# Variance

In the last lesson, we learned about the expected value (or mean). While the mean tells us a lot about the center of a distribution, it doesn't tell the whole story. Two distributions can have the exact same mean but look completely different.

This difference is captured by a new measure called **variance**, which describes how spread out a distribution is.

### Two Games: Same Mean, Different Spread
Let's consider two different coin-flipping games.

* **Game 1:** You flip a fair coin. Heads, you win 1 dollar. Tails, you lose 1 dollar.
    * The expected value is `E[X₁] = (1 * 0.5) + (-1 * 0.5) = 0`.
* **Game 2:** You flip a fair coin. Heads, you win **100** dollars. Tails, you lose **100** dollars.
    * The expected value is `E[X₂] = (100 * 0.5) + (-100 * 0.5) = 0`.

Both games have the same expected value of 0. On average, you would break even playing either game. However, Game 2 is clearly much riskier. Its outcomes are far more spread out.

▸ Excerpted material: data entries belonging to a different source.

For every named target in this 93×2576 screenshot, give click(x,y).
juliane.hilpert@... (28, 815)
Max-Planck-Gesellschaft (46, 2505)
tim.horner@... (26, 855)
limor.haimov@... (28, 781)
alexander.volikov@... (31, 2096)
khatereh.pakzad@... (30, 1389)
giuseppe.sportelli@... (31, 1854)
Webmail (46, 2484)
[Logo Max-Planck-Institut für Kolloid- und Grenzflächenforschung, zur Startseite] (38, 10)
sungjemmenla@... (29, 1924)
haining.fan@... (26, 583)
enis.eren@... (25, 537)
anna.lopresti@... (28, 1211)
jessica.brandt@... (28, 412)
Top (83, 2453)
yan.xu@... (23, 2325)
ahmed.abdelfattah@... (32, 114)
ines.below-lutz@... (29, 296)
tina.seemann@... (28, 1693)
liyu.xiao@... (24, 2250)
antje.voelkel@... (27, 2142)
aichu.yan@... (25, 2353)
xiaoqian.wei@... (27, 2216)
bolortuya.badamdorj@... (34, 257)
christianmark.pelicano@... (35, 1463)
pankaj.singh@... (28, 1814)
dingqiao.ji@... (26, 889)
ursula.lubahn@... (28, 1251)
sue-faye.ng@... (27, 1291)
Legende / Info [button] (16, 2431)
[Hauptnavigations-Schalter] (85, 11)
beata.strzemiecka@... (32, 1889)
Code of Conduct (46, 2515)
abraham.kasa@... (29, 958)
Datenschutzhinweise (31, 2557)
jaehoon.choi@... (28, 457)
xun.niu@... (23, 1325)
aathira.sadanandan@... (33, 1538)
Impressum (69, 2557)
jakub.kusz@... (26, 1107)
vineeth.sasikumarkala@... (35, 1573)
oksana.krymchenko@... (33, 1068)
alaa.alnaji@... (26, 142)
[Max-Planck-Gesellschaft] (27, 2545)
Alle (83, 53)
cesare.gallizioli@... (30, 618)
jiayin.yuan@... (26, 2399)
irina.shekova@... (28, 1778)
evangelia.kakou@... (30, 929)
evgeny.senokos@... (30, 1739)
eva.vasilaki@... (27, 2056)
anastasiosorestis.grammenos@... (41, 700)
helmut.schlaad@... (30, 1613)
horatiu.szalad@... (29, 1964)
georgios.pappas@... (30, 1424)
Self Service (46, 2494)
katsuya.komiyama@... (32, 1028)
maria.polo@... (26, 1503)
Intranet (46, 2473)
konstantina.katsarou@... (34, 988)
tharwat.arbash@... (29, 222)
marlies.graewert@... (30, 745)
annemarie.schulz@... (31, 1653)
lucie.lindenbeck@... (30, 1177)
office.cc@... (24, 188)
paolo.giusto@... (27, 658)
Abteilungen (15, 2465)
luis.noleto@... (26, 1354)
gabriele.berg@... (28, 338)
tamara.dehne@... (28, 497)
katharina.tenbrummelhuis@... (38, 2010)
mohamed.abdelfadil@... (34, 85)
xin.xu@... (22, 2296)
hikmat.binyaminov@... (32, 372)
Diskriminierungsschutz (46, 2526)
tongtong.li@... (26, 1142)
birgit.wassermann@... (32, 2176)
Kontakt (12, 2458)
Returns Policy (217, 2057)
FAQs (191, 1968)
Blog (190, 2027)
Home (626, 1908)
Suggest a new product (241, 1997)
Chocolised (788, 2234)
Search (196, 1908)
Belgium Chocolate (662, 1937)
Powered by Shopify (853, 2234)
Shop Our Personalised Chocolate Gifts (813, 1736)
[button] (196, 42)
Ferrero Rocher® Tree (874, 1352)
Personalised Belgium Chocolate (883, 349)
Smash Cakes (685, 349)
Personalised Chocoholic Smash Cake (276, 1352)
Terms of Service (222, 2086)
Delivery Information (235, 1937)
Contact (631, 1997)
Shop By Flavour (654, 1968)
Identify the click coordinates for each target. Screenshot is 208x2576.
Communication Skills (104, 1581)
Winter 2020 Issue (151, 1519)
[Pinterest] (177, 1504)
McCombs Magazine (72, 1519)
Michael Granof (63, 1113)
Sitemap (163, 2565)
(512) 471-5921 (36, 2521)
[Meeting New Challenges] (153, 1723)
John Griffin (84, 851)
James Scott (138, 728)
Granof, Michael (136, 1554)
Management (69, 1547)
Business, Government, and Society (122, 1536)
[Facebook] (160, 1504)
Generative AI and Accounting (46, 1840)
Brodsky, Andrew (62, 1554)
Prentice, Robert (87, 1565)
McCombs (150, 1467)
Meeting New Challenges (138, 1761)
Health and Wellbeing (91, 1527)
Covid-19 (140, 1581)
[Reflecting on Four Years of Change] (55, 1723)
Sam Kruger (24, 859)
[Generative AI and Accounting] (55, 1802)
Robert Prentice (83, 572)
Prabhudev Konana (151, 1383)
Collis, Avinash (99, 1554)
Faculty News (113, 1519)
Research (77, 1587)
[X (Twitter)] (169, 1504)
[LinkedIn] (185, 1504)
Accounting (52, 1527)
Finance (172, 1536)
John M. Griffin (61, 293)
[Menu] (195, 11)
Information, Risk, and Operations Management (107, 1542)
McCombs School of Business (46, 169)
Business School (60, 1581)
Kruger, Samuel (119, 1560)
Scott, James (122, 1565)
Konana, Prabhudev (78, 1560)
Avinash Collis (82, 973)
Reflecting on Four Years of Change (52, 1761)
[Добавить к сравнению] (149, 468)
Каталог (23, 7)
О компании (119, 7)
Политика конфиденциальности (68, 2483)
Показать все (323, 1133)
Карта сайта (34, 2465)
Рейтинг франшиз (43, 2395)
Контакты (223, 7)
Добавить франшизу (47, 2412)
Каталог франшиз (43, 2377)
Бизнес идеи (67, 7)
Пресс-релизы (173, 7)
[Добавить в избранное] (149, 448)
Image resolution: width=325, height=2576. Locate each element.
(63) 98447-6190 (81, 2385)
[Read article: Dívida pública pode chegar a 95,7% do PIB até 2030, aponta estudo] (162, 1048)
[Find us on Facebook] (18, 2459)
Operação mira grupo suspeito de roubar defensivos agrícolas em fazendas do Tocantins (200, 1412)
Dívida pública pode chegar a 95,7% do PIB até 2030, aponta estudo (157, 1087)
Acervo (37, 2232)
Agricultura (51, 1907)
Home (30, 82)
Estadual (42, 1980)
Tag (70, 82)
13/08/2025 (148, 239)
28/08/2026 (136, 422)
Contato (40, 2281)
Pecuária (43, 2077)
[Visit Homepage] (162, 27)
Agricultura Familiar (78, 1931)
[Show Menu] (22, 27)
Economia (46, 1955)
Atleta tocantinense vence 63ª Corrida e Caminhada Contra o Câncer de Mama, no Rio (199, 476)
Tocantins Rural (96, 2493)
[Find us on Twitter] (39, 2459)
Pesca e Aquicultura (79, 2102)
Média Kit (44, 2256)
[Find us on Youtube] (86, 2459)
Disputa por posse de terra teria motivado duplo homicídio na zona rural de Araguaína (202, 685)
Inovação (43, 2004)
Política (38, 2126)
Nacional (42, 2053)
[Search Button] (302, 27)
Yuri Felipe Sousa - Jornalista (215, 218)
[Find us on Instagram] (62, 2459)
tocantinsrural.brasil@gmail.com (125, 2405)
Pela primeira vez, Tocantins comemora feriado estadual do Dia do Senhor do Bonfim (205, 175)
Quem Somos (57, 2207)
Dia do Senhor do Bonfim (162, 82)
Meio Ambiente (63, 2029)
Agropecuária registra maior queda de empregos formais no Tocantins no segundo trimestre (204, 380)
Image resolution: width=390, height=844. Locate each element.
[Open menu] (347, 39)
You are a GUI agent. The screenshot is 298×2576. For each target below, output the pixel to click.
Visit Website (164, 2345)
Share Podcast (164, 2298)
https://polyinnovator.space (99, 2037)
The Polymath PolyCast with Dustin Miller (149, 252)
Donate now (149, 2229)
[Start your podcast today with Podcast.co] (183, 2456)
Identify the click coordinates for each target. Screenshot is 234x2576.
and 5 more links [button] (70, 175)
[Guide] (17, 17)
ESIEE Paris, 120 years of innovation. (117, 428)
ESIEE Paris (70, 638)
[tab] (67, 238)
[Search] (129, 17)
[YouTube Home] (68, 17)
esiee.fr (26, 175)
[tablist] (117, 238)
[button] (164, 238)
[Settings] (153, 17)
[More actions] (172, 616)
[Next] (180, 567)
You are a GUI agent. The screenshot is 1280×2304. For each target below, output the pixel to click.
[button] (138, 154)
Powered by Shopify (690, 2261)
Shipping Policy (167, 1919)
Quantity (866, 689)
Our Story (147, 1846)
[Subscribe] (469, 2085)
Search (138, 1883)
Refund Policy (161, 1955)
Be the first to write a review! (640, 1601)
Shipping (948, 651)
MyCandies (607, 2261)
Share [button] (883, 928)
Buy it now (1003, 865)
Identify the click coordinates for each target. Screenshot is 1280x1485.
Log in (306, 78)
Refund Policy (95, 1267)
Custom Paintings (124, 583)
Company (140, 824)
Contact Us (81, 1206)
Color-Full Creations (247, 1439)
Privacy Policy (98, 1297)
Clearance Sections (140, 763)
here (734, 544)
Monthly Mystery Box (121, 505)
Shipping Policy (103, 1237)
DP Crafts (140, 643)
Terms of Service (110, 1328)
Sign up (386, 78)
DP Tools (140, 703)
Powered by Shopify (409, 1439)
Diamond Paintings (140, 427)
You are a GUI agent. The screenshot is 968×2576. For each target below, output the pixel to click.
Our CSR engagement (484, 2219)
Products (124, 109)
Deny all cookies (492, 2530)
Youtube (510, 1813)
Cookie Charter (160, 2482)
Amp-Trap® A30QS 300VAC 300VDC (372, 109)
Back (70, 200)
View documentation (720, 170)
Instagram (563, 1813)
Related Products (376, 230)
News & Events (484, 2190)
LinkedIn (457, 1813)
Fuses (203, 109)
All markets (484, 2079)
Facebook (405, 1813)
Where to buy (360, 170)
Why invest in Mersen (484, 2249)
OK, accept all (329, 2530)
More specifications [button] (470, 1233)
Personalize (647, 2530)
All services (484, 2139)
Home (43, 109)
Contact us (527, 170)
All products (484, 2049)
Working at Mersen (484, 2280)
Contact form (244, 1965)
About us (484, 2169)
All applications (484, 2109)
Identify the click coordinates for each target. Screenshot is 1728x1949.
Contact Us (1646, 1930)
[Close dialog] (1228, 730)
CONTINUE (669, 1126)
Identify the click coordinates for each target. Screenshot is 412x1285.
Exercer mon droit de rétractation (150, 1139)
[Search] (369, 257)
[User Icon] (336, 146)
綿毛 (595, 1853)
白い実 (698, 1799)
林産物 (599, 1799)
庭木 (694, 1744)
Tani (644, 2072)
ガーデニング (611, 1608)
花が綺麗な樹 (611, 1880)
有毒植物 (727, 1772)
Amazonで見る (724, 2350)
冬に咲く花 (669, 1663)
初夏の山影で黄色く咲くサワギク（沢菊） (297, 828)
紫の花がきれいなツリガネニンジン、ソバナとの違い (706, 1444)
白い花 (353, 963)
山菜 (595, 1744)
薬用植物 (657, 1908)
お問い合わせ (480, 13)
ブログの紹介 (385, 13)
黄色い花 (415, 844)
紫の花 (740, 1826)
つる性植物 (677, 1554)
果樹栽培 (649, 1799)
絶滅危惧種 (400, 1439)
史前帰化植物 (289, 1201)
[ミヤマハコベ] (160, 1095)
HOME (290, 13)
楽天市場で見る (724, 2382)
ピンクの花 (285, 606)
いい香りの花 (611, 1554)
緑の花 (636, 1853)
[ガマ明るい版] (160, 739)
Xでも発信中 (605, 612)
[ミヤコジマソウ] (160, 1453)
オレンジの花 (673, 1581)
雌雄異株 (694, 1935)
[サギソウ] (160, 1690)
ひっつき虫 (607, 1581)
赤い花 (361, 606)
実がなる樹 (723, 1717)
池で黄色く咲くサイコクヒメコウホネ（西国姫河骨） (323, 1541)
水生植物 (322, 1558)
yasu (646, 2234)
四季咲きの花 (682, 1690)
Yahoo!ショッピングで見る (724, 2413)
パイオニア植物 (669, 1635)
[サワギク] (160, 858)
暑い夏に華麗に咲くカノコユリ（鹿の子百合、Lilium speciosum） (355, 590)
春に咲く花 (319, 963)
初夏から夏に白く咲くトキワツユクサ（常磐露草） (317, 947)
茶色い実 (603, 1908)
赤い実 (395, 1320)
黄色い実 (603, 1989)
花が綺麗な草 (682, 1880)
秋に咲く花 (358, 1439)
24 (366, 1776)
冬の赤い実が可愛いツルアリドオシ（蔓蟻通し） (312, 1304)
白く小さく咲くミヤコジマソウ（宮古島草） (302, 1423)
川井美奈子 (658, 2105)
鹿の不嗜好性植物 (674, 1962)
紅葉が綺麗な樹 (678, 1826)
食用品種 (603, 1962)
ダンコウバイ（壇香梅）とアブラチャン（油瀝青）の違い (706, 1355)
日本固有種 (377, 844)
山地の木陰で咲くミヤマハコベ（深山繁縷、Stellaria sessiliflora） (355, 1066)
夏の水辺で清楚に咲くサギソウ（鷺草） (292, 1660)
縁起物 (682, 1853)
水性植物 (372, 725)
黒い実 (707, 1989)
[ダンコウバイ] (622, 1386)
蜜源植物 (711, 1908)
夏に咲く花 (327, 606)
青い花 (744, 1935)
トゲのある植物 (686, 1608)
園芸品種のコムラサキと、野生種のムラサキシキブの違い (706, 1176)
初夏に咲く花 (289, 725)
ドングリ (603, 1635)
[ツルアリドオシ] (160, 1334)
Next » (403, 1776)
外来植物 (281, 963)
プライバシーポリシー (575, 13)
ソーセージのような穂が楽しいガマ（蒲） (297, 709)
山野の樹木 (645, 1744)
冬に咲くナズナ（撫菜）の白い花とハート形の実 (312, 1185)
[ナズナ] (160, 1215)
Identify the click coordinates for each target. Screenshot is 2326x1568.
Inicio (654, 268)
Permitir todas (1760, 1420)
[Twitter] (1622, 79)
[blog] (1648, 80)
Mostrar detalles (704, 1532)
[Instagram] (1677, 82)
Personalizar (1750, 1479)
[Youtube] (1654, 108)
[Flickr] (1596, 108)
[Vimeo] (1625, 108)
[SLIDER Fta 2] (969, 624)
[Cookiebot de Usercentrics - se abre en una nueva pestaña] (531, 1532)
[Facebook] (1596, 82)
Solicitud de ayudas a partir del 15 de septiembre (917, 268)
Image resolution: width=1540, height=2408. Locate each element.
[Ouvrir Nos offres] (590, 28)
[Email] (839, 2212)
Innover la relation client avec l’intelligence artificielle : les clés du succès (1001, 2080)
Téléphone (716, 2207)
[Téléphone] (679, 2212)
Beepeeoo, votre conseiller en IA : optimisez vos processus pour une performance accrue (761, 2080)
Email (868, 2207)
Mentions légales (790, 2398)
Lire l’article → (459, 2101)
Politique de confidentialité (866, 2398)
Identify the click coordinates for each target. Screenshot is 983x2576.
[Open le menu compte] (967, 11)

We need a way to quantify this difference in spread, and that's the job of the variance.

---

## Calculating Variance

To quantify spread, our first instinct might be to calculate the average **deviation** from the mean, `X - E[X]`. However, because the mean is the balancing point, the positive and negative deviations always cancel out, and the average deviation is always zero.

The standard approach is to use the **squared deviation**, `(X - E[X])²`. This makes all deviations positive and heavily penalizes outcomes that are far from the mean.

> **Definition:** The **variance**, denoted as `Var(X)` or `σ²`, is the expected value (or average) of the squared deviation.
> $$ \text{Var}(X) = E[(X - E[X])^2] $$

Let's calculate the variance for our two games:
* **Game 1:** The squared deviations are $(-1-0)^2=1$ and $(1-0)^2=1$.
    * `Var(X₁) = (1 * 0.5) + (1 * 0.5) = 1`
* **Game 2:** The squared deviations are $(-100-0)^2=10000$ and $(100-0)^2=10000$.
    * `Var(X₂) = (10000 * 0.5) + (10000 * 0.5) = 10000`

The variance successfully captures the massive difference in the spread of the two games.

---
## Alternative Formula for Variance

While the definition above is intuitive, an alternative formula is often easier for calculations:
> **Alternative Formula:**
> $$ \text{Var}(X) = E[X^2] - (E[X])^2 $$
In words: The variance is the expected value of the square of the variable, minus the square of the expected value.

---
## Properties of Variance

Variance has a very important property related to scaling and shifting a random variable.
> **Rule:** For any random variable `X` and any constants `a` and `b`:
> $$ \text{Var}(aX + b) = a^2\text{Var}(X) $$

Let's break this down:
* **Adding a constant `b` does not change the variance.** Shifting a distribution left or right changes its mean, but it does **not** change its spread.
* **Multiplying by a constant `a` scales the variance by `a²`.** If you double the value of all outcomes, you are also doubling their deviations from the mean. Since variance is based on the *squared* deviation, the total variance increases by a factor of $2^2 = 4$.